Enough for the time I have available tonight. I run a fly fishing school for the Spokane Fly Fishers and preparation takes a good bit of my time. 

It would be handy to have some more details pictures of the gunnel and the rear of the boat.

The major difference between a framed boat and a stitch and glue boat is how the plywood pieces are joined. Beyond that it is marine woodworking and paint skills which are the same on both boat styles, so from this point on the skills are the same.

Rick Newman

Hey Rick,

This is what I was told:

Bottom: 3 fiberglass layer and 6 Epoxy layers

Sides: 1 fiber 2 epoxy

Chines: 1 Honeycomb still tape 2 epoxy inside and out

 Aero Marine Products


Have you tried the forum at Montana River Boats?  http://montana-riverboats.com/index.php?fpage=Driftboats/&slide...    They build boats stitch and glue and might be of a little more help although I'm sure there are people here that can help also.  

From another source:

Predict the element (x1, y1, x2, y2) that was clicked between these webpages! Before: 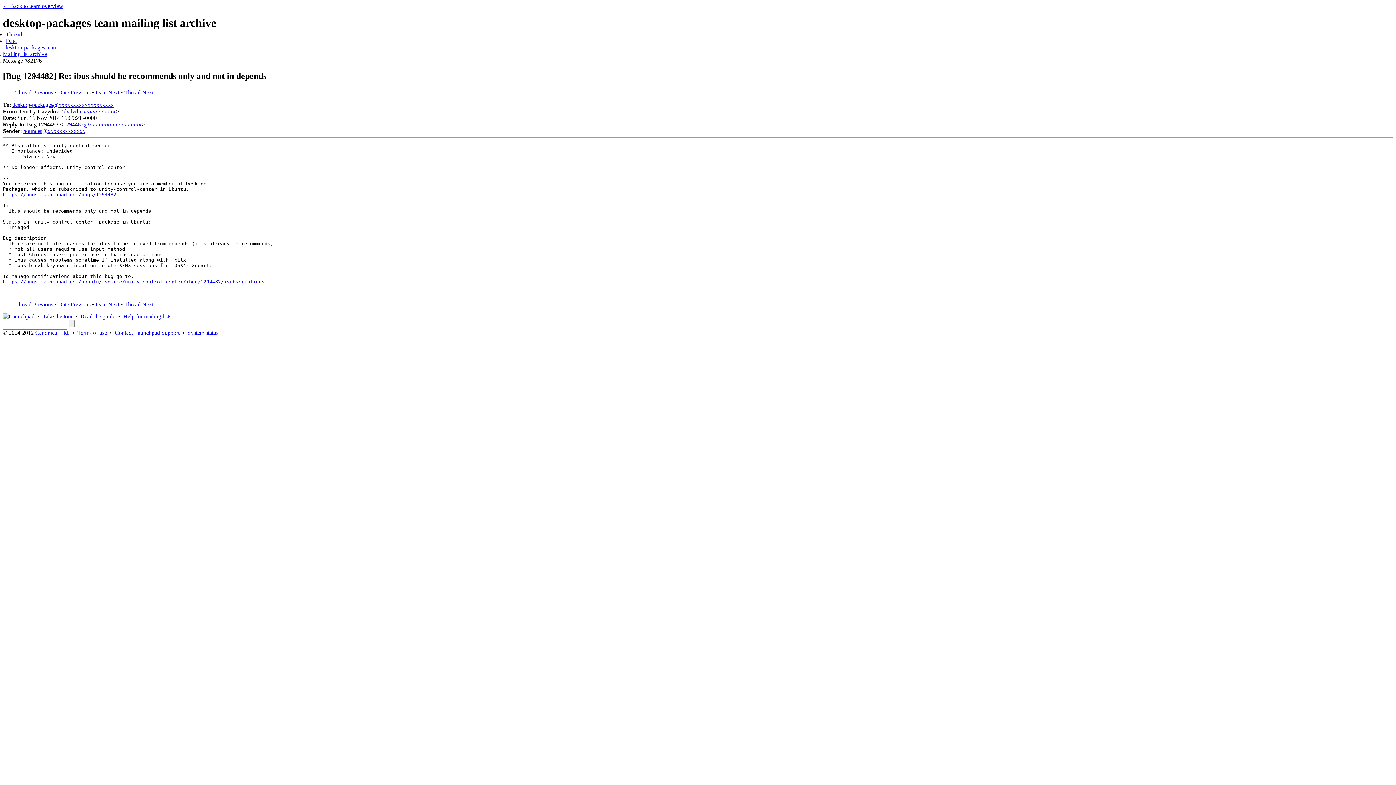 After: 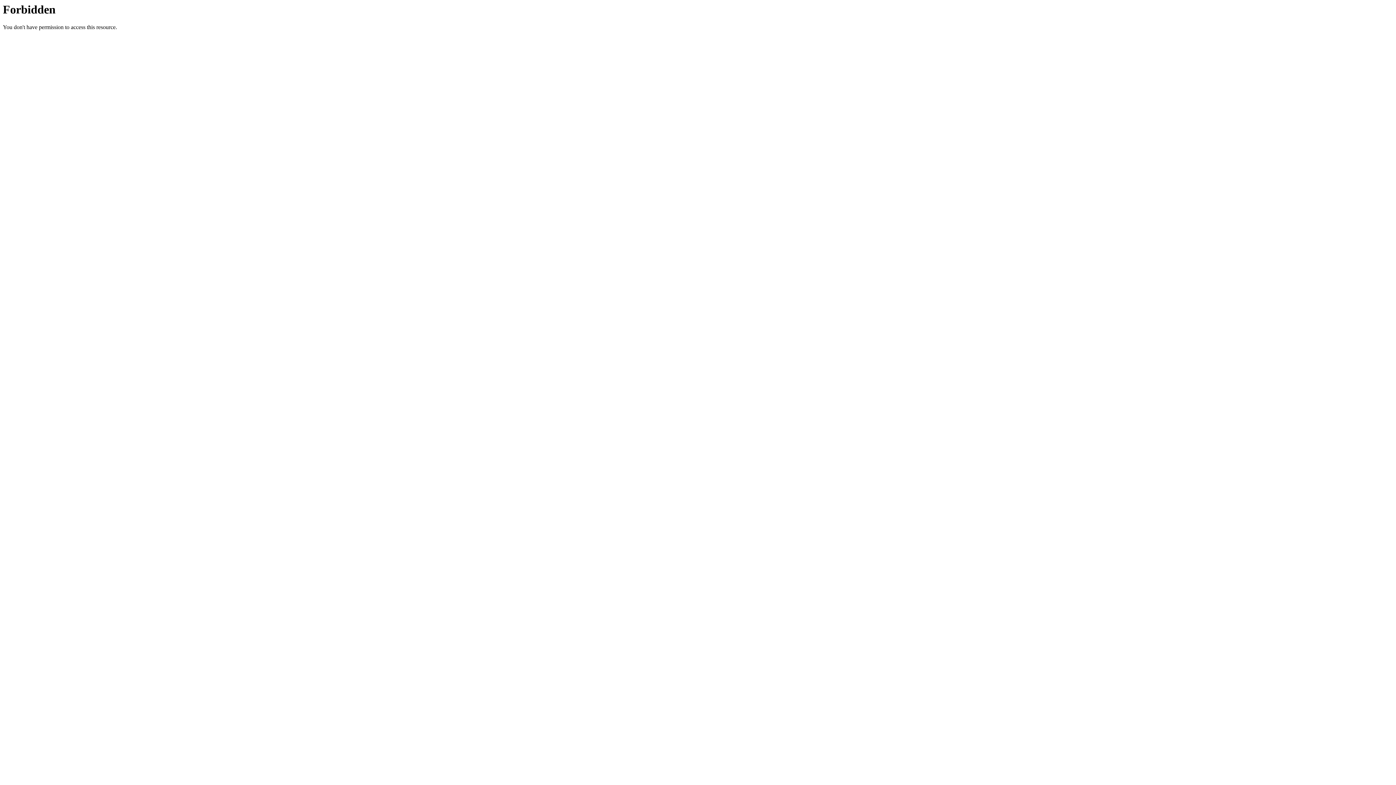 Action: label: Terms of use bbox: (77, 329, 106, 335)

I have contacted Sandy. I will be posting on their site soon. Thanks

From the pics the glass and fillet work seem ok,the gunnels look like they have been outside for a while.

Lets start with the Fiberglass,it appears to be the right stuff.What your looking for is white spots under the glass,this means air trapped.Are you able to get a good look at all the seams?If these are all good then the other stuff is just a matter of removing and re doing.

I will soon remove the seating and fly deck.  I will send pics after the removal.  From what I can see there is no obvious problem with the seams except at the top of the bow.

Sandy is posting pics today. He is very helpful.

Indeed he is. He is very responsible for the development of the S&G drift boats. He has donated a lot of time and effort to the continuation of this species of boat.